Red Hat's CEO didn't talk much in the keynote about the specific products that will underlie the growth he expects to see. (He shared his thoughts on the next-generation of open-source technologies, and how they will drive a wave of enterprise adoption a day earlier in an exclusive interview with CRN.)

But where he sees a source of opportunity, and at the same time what makes Red Hat uniquely capable of helping companies survive the digital disruptions upending so many legacy industries, is in Red Hat's culture itself, and "how it grew up," he said.

The problems enterprise customers are having -- existential for many -- and the capabilities they need to address those problems are "just naturally in the open-source DNA," Whitehurst said.

It's not just about technology, but process and culture, he said, and "that’s why I think the opportunity is so big."

Only five software companies have ever achieved $5 billion in revenue: Microsoft, VMware, Oracle, SAP and Salesforce. As Red Hat aspires for that milestone, its CEO is thinking about the durability of his company's model, and what the sources of competitive advantage are in the software industry.

Economies of scale don't come into play like they do with physical products. But Whitehurst believes Red Hat has a couple of tricks up its sleeve.

First off, it can replicate what has been a sustainable advantage for Microsoft and VMware -- leverage a platform.

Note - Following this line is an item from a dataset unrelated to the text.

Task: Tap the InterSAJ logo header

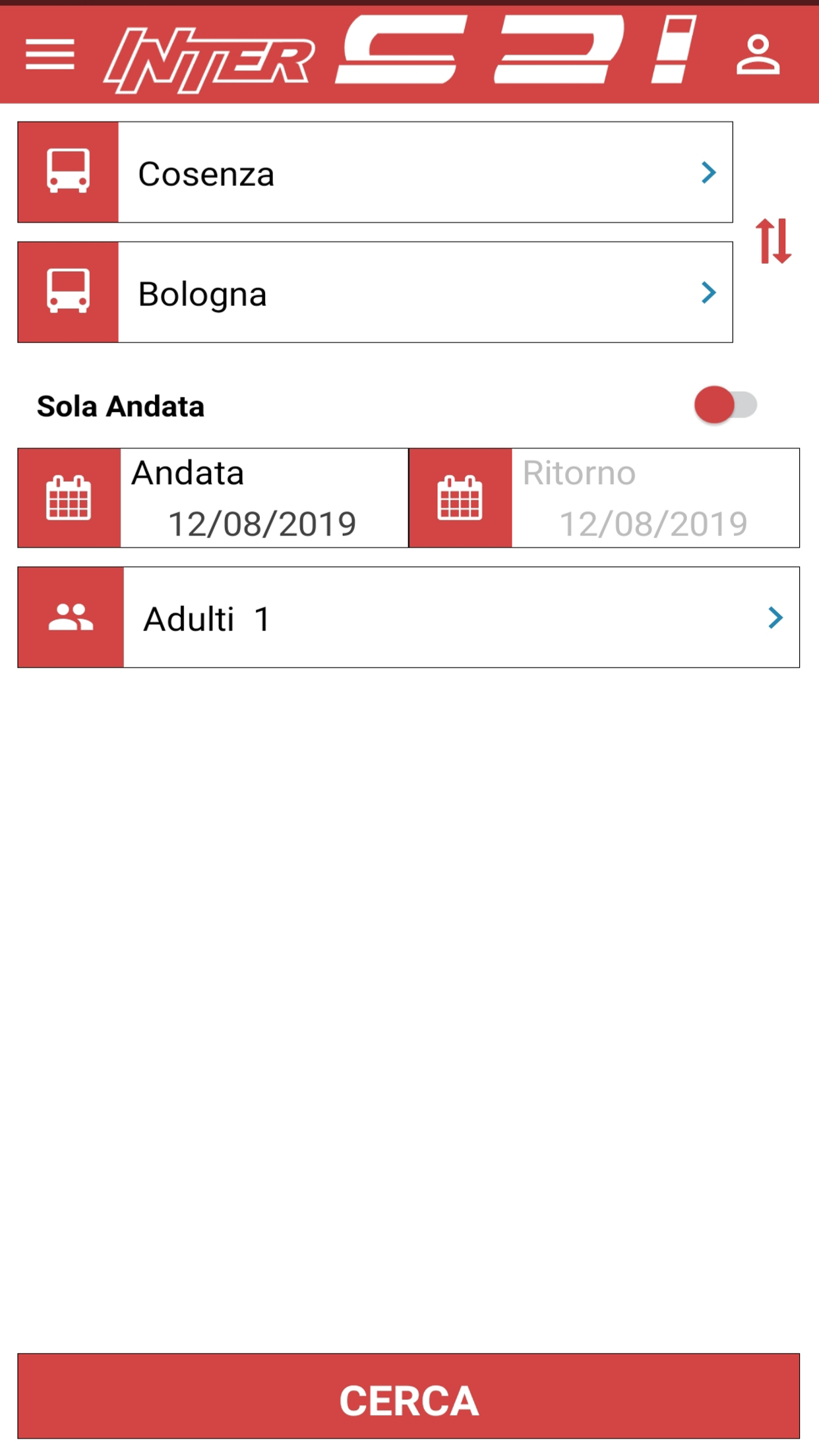Action: pos(400,54)
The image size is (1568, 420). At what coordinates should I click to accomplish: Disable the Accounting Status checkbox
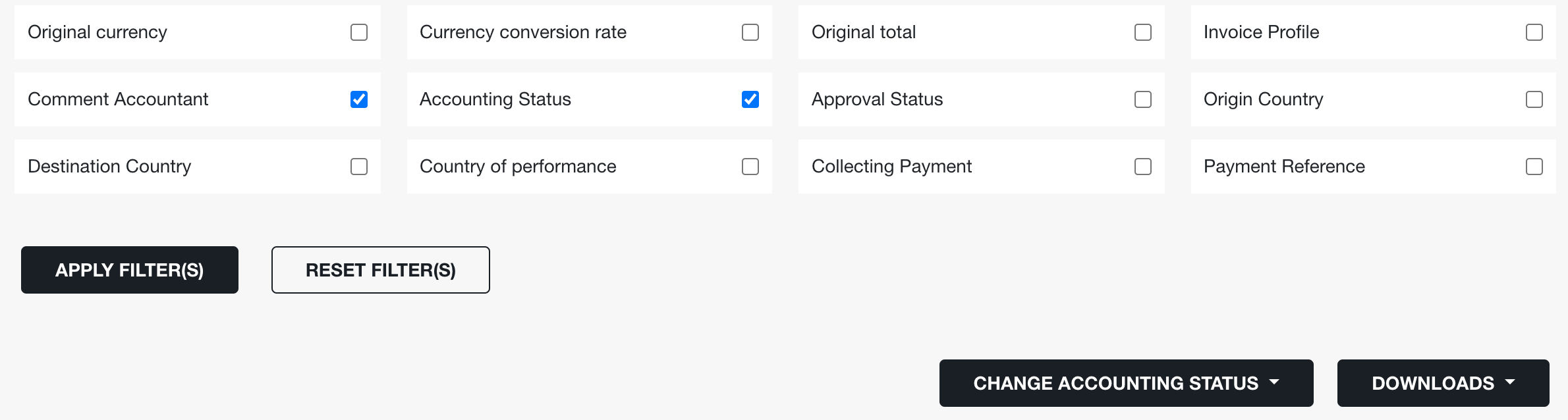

Red Hat Enterprise Linux, while not proprietary, is "an extraordinarily valuable strategic asset" as a platform for building an ecosystem and leveraging innovation, Whitehurst said.

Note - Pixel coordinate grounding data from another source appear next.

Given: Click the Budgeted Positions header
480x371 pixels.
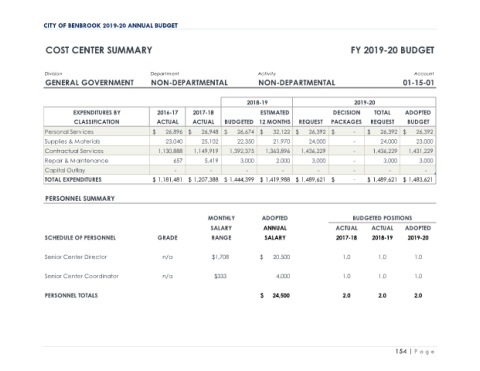Looking at the screenshot, I should [x=382, y=218].
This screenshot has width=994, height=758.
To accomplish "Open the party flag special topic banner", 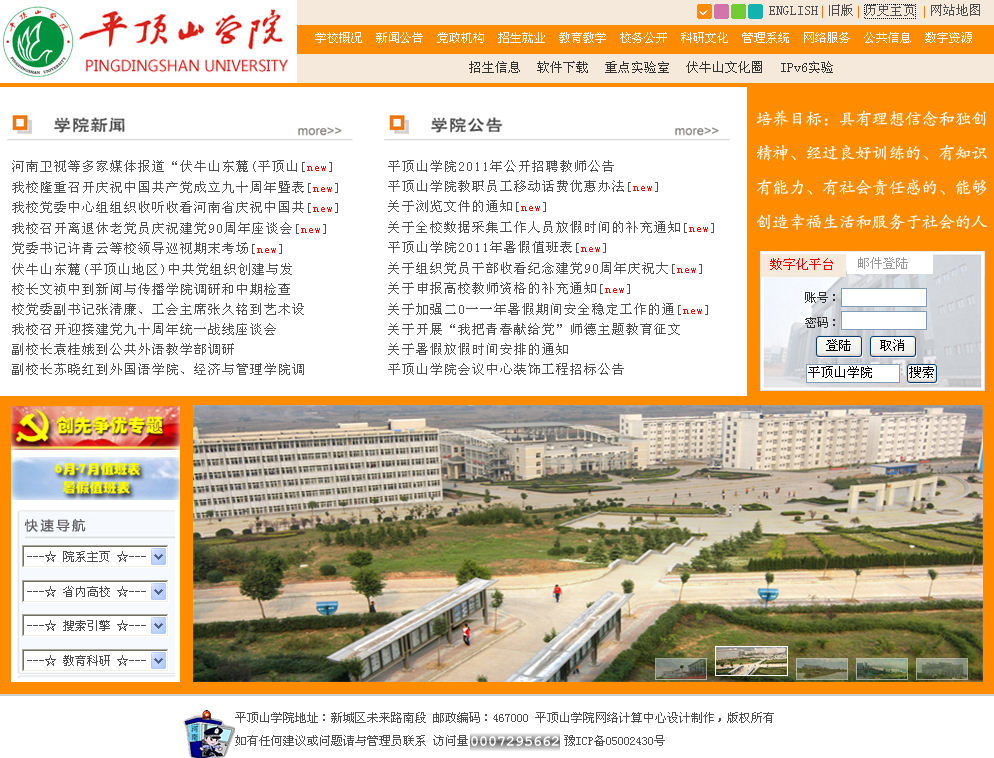I will click(95, 426).
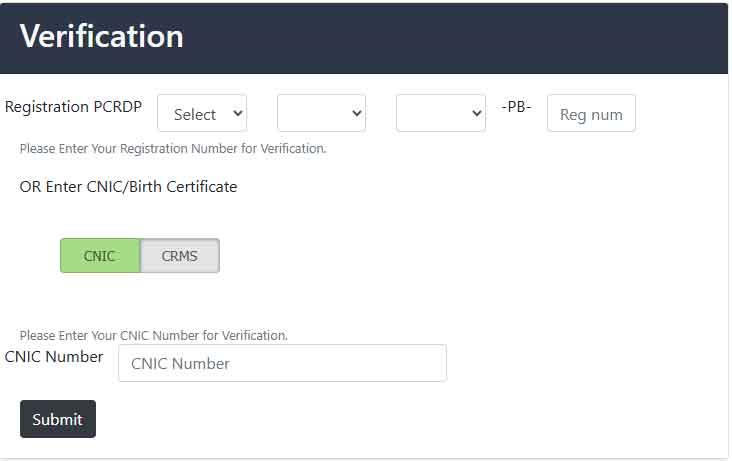Click the CNIC Number field label

click(54, 356)
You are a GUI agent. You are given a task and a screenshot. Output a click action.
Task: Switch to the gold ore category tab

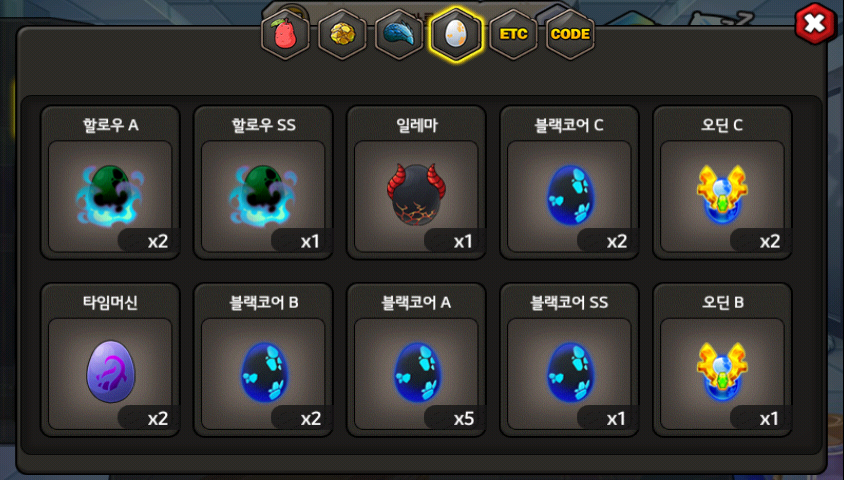(342, 34)
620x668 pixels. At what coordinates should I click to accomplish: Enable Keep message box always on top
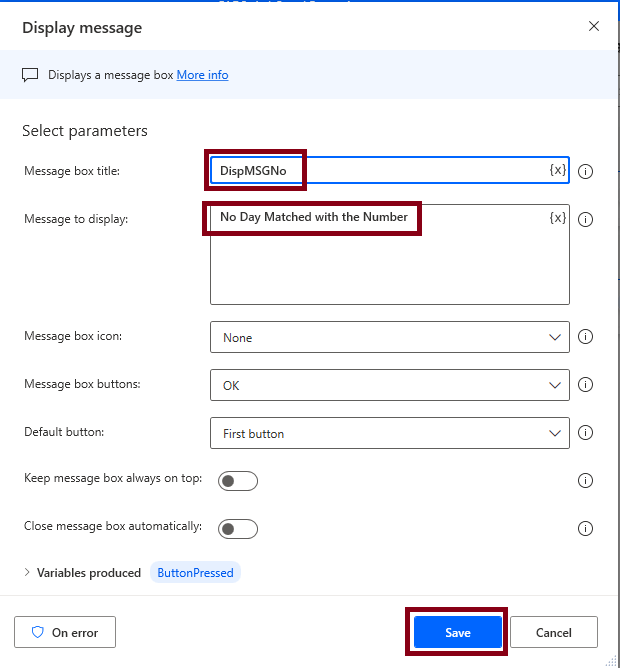point(238,481)
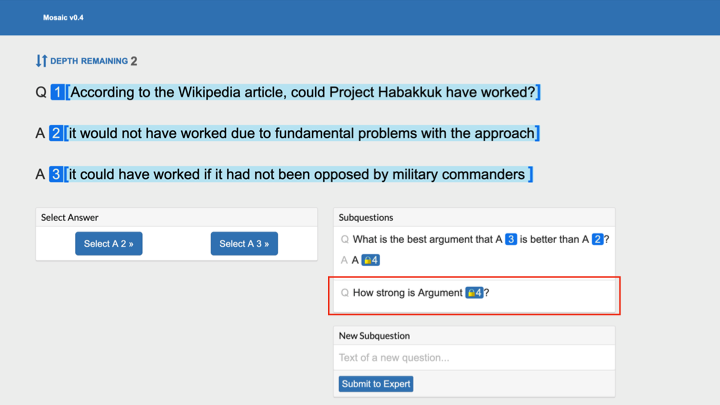720x405 pixels.
Task: Click the 'New Subquestion' panel header
Action: pyautogui.click(x=374, y=336)
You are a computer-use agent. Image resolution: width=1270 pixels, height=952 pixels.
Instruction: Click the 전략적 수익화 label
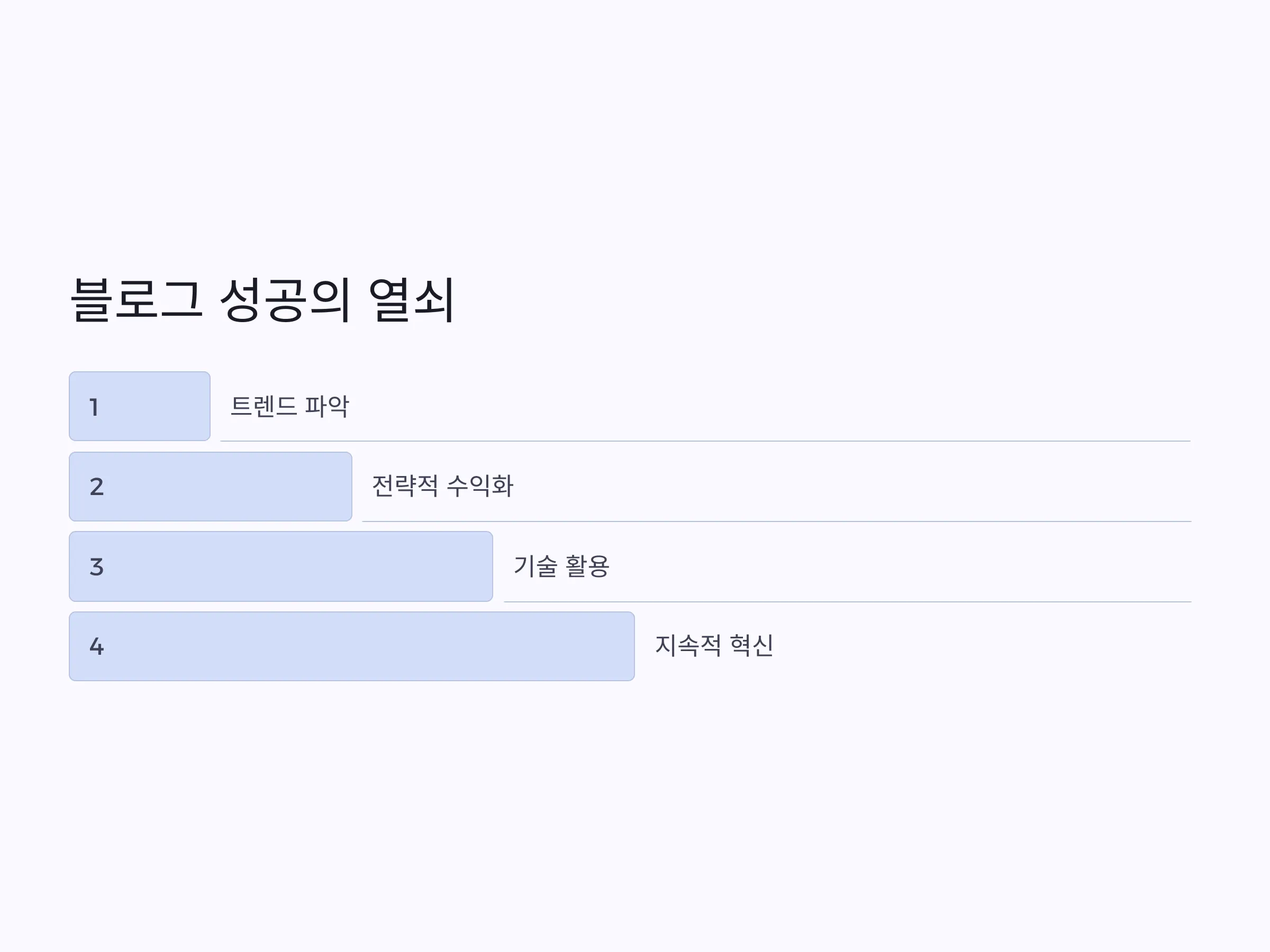[x=443, y=486]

It's RHEL that positioned Red Hat to seize the opportunities presented by OpenStack and Docker containers -- technologies on which next-generation architectures are built.

Secondly, Red Hat enjoys a capabilities-based advantage in open-source methodologies that no other company so far has been able to master, Whitehurst told attendees.

"From involvement upstream to how we productize and support," Whitehurst said, working with open-source is "very deeply tied into the culture of who we are and how we act."

Brian Peterson, vice president of systems at Forsythe Technology, a Red Hat partner based in Skokie, Ill., told CRN the channel is transforming, and no IT solutions provider has seen more change in the past few years than Forsythe.

The margins derived from reselling products are being driven down by commoditization, and it's the services side of the business that's really driving growth at Forsythe and across the channel, Peterson said.

With Red Hat's products, that's even more pronounced, "because using open source has serious value to the customer, but it's not easy," Peterson told CRN.

While open-source solutions save customers money, the challenges in implementing and servicing them typically mean more, and higher-yield, engagements from solutions providers, he said. That's why Red Hat's ambitious goal of more than doubling sales in five years, if achieved, will be such a boon for its hundreds of North American partners.

Red Hat growing to $5 billion in revenue will signify a significant rise in adoption of many open-source solutions, according to Peterson, and that bodes well for the kinds of services-focused channel businesses that most VARs are becoming.

The revenue growth partners see from their Red Hat practices could be significantly higher than Red Hat's own, he said, because services revenues usually offer a multiple on sales revenues.

Scott Ancha is vice president of engineering at Dasher Technologies, a systems integrator from Campbell, Calif. that partners with Red Hat and will be vying for a piece of the expanding pie Whitehurst described.

After Whitehurst’s keynote, Ancha told CRN that the Red Hat product line has rapidly matured, empowering its channel to offer comprehensive solutions to clients to modernize their infrastructure.

Dasher specializes in implementing OpenStack, a technology Red Hat sees as a major vector of growth.

"Dasher made a big bet investing early in OpenStack partnerships and training in hopes that there would be high adoption rates with these technologies. The interest and movement toward these solutions is now undeniable," Ancha told CRN.